The Great Lakes region is a center for manufacturing and trade and has been for a long time. As a result, certain places around the Great Lakes have been dump or release points for industrial pollution, sometimes for decades or centuries.

Learning from AOC restoration

Buffalo River waterfront before restoration. (Credit: Buffalo Niagara Waterkeeper)

“This is, in some cases, a hundred and two hundred year old problem,” said John Hartig, a visiting scholar at the Great Lakes Institute for Environmental Research at the University of Windsor, who was the lead author of the article.

When American and Canadian leaders woke up to the pollution around the Great Lakes and decided to clean up 42 AOCs, these long histories of pollution and the complexity of these sites prompted them to adopt a new framework for remediation: an ecosystem approach.

An ecosystem approach acknowledges each site is a system in which natural resources, plants, animals and humans rely on the health of the system as a whole. Because humans are included as members of the ecosystem, their ability to safely use the sites is a measure of ecosystem health, too.

“Up until that point, humans were thought of as separate,” Hartig said. This new approach showed that “what we do to an ecosystem, we do to ourselves.”

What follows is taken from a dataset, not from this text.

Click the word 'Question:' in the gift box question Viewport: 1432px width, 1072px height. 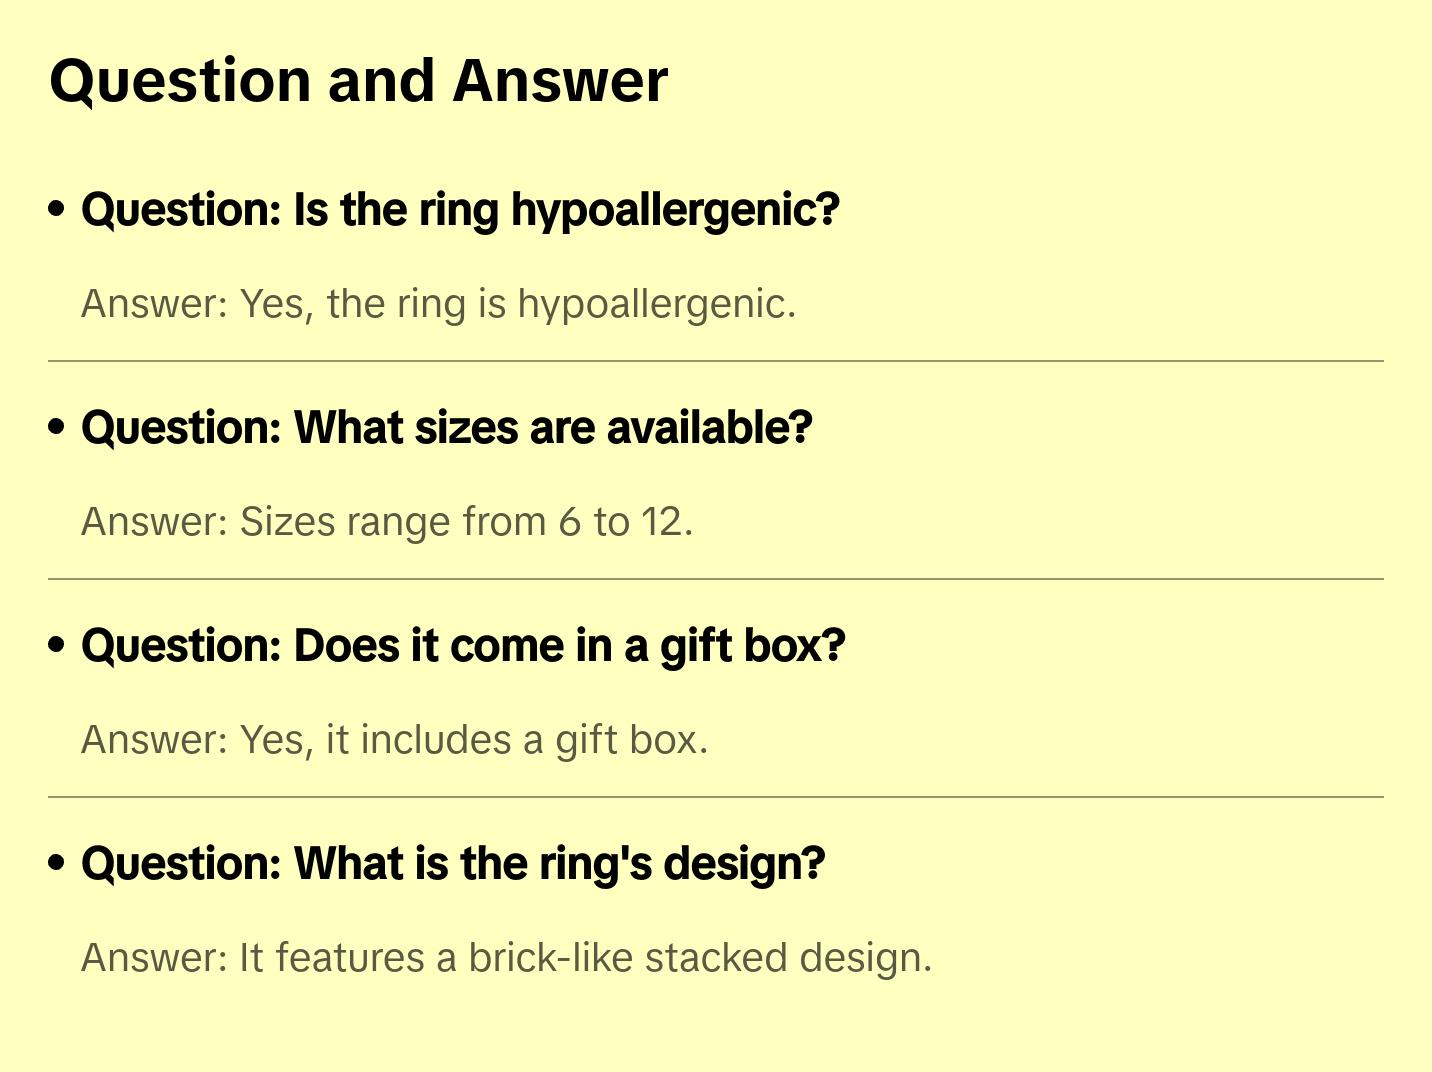coord(181,646)
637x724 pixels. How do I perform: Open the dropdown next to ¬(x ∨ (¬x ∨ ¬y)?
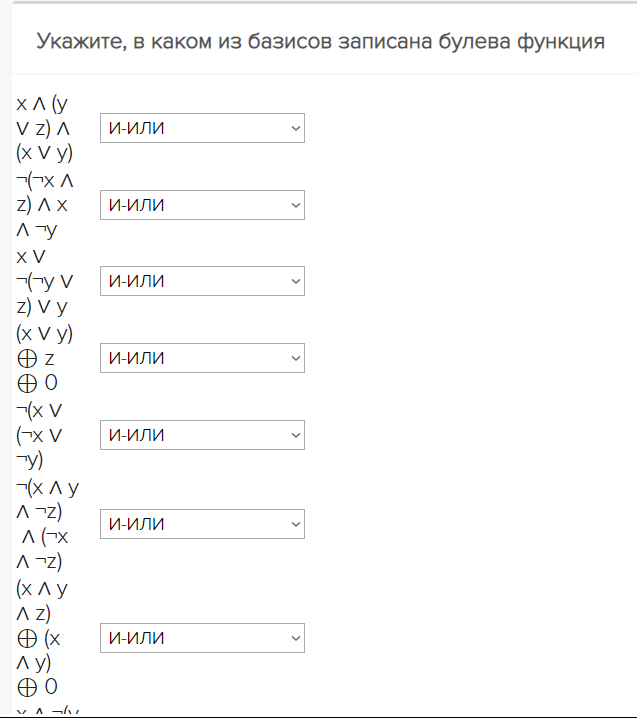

The restoration goals were defined by beneficial use impairments. Any number of fourteen possible impairments—like degradation of benthos, restrictions on fish and wildlife consumption or beach closings—could apply to each AOC. Once they were determined, communities devised and enacted remedial action plans to remove them. After removing each impairment and receiving approval from EPA or, in Canada, Environment and Climate Change Canada, the AOC could be delisted.

A shift in approach to restoration

A new ecosystem approach and thirty five years of restoration work taught researchers like Hartig a lot about how to best restore local environments and the striking benefits to be gained.

An ecosystem approach requires ground-up collaboration. Actionable science, science which includes all stakeholders from planning to implementation of cleanup interventions, was a hallmark of the AOC cleanup process.

Learning from AOC restoration

Muskegon Lake Nature Preserve in Michigan. Muskegon Lake is one of 27 areas of concern remaining in the United States Great Lakes basin. (Credit: Andrew Blok)

It’s what the study calls the “co-production of knowledge and co-innovation of solutions.”

Besides new, collaborative approaches to science, the cleanup standards asked questions that hadn’t been answered or even asked.

Research aimed at the cleanup of AOCs led to better water pollution control, established phosphorus load targets, a better understanding of nonpoint pollution like combined sewer overflows, and a greater understanding of habitat loss and invasive species impact on food webs.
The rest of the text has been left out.